Attributes to express: language, coding system, precision, etc.

   <definition
archetype_id="openEHR-EHR-EVALUATION.check_list-condition-third_party.v1"
xsi:type="EVALUATION">
       <Rule name="Has anyone in your family had:"
path="/data[at0001]/items[at0004]"/>
       <Rule name="Diabetes" path="/data[at0001]/items[at0004 and
name/value='Question group']/items[at0002]"/>
   </definition>

???

From an OpenEHR Template.

Is this wrong? I would argue this is much better XML than that found in
the XML serialization of an Archetype.

Adam

Gerard Freriks wrote:

Thanks.

But I'm curious in:
Why?

Why is you solution more safe?

A) You are definitively bookending the string.

This is exactly the same as you do within the ADL e.g.
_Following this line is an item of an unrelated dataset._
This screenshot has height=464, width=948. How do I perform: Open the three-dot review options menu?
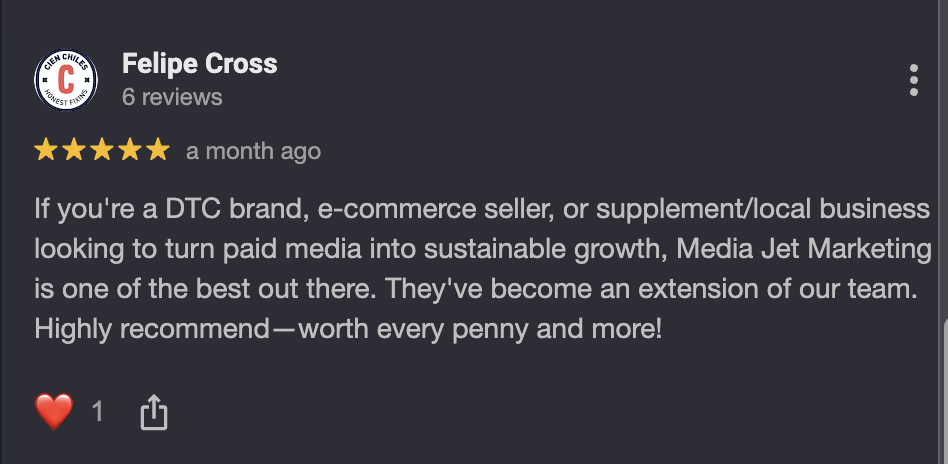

                ["at0002"] = <
                    description = <"*">
                    text = <"Procedure started date time">
                >

The adl above does not say:

description = *
text = Procedure started due time.

etc.

why is that?

& Would that be the same as:

description = *
text =

Procedure started due time.

?

B) Even worse is the fact that an XML element can contain many text
children even where it may look like there is just one. This can cause
all sorts of fun.

e.g.

http://www.informit.com/articles/article.aspx?p=31273&seqNum=12&rl=1

"The text of an element is considered *normalized* when it contains no
two adjacent Text nodes, as was shown above. In general, deserializing
an XML document into a DOM will yield normalized elements. However, when
new Text nodes are inserted into the hierarchy, one can wind up with a
denormalized element. While completely legal, various XML technologies
have a difficult time handling denormalized elements. XPath, for
example, depends on a normalized document tree structure to behave
properly. Performing an XPath traversal against a document with
denormalized elements would yield unexpected results. This can be
prevented using the Node.normalize method, which recursively normalizes
all ancestor Text nodes. Consider the following Java code:

import org.w3c.dom.*;
void appendText(Document doc, Node elem) {
  int nChildren = elem.getChildNodes().getLength();
  Node text1 = doc.createTextNode("hello ");
  Node text2 = doc.createTextNode("world");
  elem.appendChild(text1);
  elem.appendChild(text2);
  text2.splitText(2);
  assert(elem.getChildNodes().getLength() == nChildren + 3);
  elem.normalize();
  assert(elem.getChildNodes().getLength() == nChildren + 1);
}

As shown in Figure 2.12
<javascript:popUp('/content/images/chap2_0201709147/elementLinks/02fig12.gif')>,
after the call to Text.splitText, there are three new Text node
children. However, after the call to Node.normalize, the three adjacent
Text nodes are folded into a single node containing the string "hello,
world"."

Why is your solution more efficient?

A) File sizes are smaller/the XML is less verbose.
B) The fact that you know exactly where the string starts and finishes
means that using Sax etc can be much faster as there is no need to
normalize.
i.e. at present you would already have more verbose xml & then the only
safe option is to always normalize the whole document before processing it.
C) XML attribute values are structural vs a function in most of the XML
processing languages e.g. XSLT or XPath.

e.g. compare /a/b/@c vs /a/b/text() or /a/b[@c="bob"] vs /a/b[text() =
"bob"]

Why is your solution a better Best Practice?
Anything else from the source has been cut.